- _THE PROBLEM_:
What you return must be every line below that includes the word "homepage".

··· WORKING DATA

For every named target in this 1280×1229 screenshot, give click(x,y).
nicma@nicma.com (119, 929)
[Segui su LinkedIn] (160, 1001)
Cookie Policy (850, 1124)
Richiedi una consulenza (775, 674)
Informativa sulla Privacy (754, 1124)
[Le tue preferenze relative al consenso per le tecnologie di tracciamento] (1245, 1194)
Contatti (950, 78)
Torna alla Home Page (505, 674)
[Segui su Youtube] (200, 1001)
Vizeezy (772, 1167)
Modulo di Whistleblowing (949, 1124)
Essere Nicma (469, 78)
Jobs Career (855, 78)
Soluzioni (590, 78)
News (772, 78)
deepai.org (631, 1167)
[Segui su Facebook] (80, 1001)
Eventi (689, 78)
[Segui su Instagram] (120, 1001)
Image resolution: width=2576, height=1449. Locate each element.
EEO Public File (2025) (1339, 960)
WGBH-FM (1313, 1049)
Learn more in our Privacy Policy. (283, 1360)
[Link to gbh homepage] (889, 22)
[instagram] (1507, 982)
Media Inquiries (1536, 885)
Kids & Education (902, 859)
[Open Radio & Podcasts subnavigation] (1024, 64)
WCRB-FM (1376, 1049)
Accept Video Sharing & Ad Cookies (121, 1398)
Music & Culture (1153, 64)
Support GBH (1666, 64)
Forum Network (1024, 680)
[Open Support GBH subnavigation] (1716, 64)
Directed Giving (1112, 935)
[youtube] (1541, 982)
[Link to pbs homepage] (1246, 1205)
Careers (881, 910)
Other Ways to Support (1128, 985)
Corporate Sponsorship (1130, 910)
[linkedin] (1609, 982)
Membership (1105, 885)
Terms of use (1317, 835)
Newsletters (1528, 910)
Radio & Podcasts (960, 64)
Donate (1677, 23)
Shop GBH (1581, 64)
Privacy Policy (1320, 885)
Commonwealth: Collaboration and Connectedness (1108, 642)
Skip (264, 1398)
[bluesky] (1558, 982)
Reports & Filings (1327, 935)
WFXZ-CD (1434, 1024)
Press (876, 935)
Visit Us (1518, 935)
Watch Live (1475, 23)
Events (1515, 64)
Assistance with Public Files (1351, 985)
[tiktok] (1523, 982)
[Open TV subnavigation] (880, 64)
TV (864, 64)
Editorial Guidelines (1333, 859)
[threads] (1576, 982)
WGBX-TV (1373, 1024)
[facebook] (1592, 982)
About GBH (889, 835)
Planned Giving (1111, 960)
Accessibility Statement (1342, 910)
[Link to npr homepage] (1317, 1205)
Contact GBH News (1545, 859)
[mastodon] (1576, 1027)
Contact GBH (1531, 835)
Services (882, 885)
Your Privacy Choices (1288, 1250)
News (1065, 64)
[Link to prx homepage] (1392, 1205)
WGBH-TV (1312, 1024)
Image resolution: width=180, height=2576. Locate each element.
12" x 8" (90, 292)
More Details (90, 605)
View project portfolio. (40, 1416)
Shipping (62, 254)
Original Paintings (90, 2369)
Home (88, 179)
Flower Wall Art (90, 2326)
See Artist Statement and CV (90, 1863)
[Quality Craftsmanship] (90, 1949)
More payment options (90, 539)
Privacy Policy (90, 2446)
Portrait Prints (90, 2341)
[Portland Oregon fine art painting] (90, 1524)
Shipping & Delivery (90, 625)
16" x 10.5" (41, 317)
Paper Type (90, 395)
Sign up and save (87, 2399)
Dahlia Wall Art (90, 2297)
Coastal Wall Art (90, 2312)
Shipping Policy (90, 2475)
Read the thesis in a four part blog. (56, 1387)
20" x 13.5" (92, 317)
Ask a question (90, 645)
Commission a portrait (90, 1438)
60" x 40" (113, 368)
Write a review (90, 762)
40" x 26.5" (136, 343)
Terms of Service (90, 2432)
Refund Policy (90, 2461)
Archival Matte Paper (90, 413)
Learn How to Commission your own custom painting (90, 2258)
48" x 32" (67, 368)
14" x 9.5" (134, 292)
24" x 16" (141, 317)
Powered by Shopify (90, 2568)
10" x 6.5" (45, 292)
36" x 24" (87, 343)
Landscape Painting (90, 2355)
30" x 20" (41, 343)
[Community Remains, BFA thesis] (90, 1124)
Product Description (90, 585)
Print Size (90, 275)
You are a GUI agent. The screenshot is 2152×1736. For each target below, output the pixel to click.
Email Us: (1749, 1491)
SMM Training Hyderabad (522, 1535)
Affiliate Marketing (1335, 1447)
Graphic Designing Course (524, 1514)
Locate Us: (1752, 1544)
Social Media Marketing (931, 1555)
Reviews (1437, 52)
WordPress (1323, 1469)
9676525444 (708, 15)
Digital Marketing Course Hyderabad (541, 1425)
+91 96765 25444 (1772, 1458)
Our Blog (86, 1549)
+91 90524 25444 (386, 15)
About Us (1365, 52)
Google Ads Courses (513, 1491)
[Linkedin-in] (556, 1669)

······

- _OUTPUT_:
[Link to gbh homepage] (889, 22)
[Link to pbs homepage] (1246, 1205)
[Link to npr homepage] (1317, 1205)
[Link to prx homepage] (1392, 1205)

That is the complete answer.